Nouveau Le nouveau lundimatin papier en librairie le 12 octobre

Nos Potes Pratiquent le Vaudou

paru dans lundimatin#91, le 30 janvier 2017

Seconde livraison pour le site multimedia NPPV.

[Vidéo] Nos Peintres Partent en Vrille

[Audio] De la grève du joint français au comité de soutien aux appelés, 1973-1975

Parcours d’un militant de la Ligue communiste entre St-Brieuc et Rennes dans la première moitié des années 1970. De son expérience de lycéen au comité de soutien aux grèvistes du Joint français au comité de soutien aux appelés en passant par les bagarres avec les fascistes, un ami raconte ses premières années à la Ligue Communiste et les discussions sur la manière d’arriver à instaurer le Socialisme.

[Papier]

Couverture
TextesFeuillet intérieur

Nouveau départ pour l’aventure :

Au printemps dernier nous avons vu la marée déborder férocement sur les rives qui l’enserraient. La marée est cyclique tout comme les mouvements sont des phœnix. L’automne est arrivé et la marée a trouvé un second souffle dans les menaces qui pesaient sur la Zad. Le transfert de force s’est imposé comme une évidence et a fait perdurer cette énergie tout en évinçant, ou plutôt en repoussant, certaines questions quant au reflux prévisible de la vague.

Désormais c’est chose faite, les com-plicités se sont dessinées, les amitiés se sont tissées, une communauté de lutte a émergé. Cette dernière a continué d’exister après le mouvement, à travers l’anti-répression, les cantines, les fêtes que nous avons pu partager. Néanmoins, s’installe un vague sentiment de précarité, de fragilité de cette solidarité retrouvée et pour cause : le front commun n’est plus, le rapport de force s’est disloqué. Notre ennemi aussi s’est désagrégé, est toujours là, mais désincarné, plus difficile à combattre frontalement, à percevoir dans la tristesse du quotidien dans laquelle il s’immisce.

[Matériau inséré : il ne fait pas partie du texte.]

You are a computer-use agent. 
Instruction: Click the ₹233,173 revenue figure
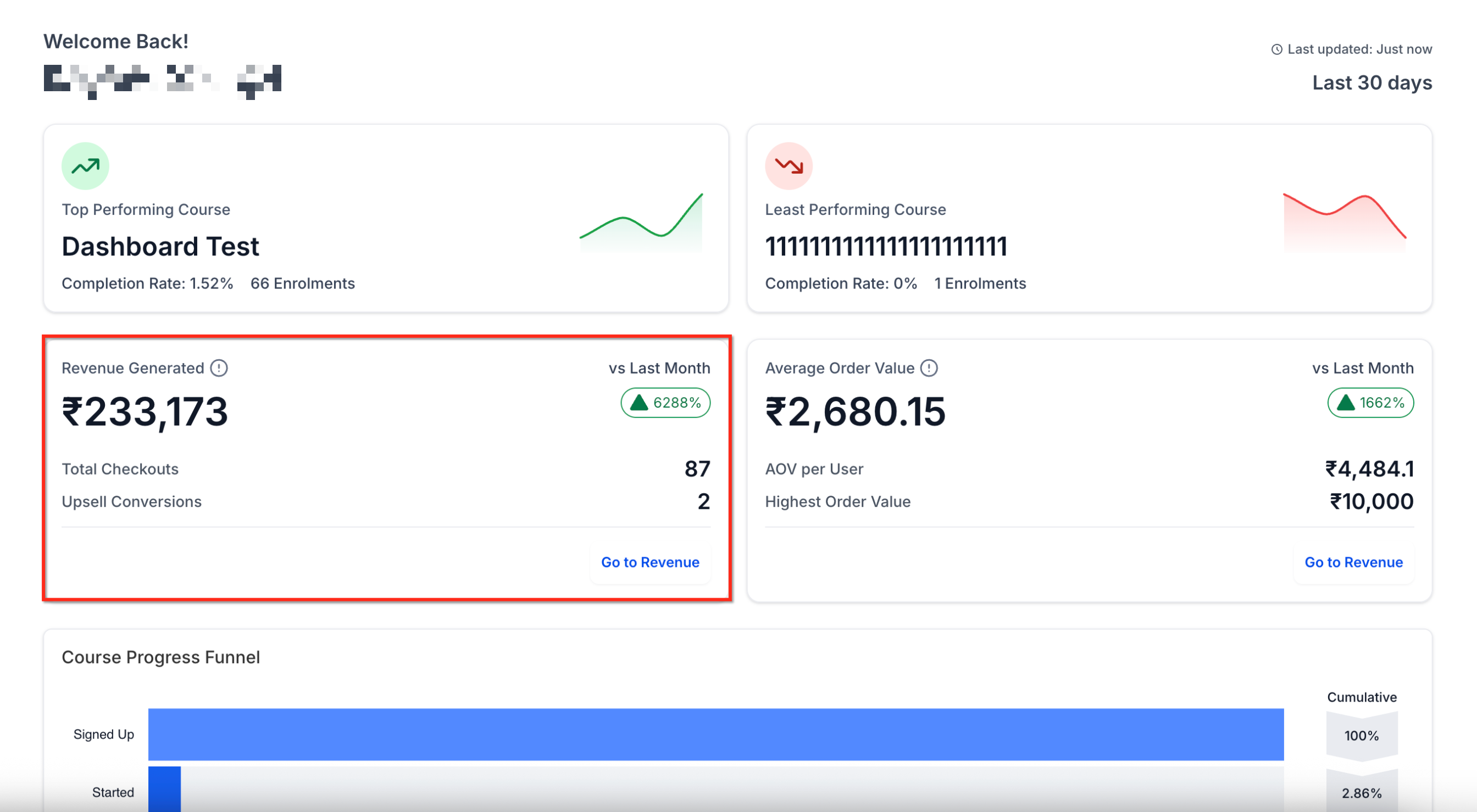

Si la lutte contre cet adversaire commun a été le ciment du mouvement, son dépérissement, ou l’opacité de son omniprésence, peut aussi être le fossoyeur de ces mêmes complicités. Il est désormais bien plus ardu et confus de donner corps à ce qui nous porte.

À travers le mouvement nous avons dépassé nos assignations respectives, les catégories sociales ou professionnelles dans lesquelles nous étions figés, nos genres, nos groupes, nos âges, etc. pour ne plus nous définir que par notre simple présence commune, animés d’une même volonté d’agir. Dans cette situation, celle du mouvement social, la communauté de lutte est le fruit mais aussi le catalyseur de cette solidarité face à un adversaire. Nous avons été cette écume qui fait des bonds imprévisibles et fulgurants, mais dont on devine l’inévitable reflux. Nous faisons à présent face à certaines limites : le mouvement n’est pas une fin, il n’est qu’un tremplin, le rapport à l’ennemi commun n’est pas notre citadelle, il n’en est que le mortier, et les pratiques partagées ne sont pas des positions en soi. Il est désormais bien plus difficile de s’extraire de nos assignations respectives, de briser les cloisons qui se dressent entre nous pour refaire émerger cette communauté. Pourtant, malgré la désagrégation de ce rapport, persistent des hurlements, des constances, des émanations de ce que nous avons porté. Un tag, un slogan, un langage, sont autant de cris de ralliement qui tentent de se mettre en résonance.
Prisonnières des contingences qui les ont vu naître, ces pratiques perdurent mais sont incapables de faire émerger des positions. Ce qui doit survivre plus que tout, cet éclat qu’il faut préserver, c’est ce sentiment audacieux de se savoir appartenir à un ensemble, de se retrouver dans tout autant de gestes, de discours, d’avoir ce sentiment immédiat d’adhésion à un parti pris historique.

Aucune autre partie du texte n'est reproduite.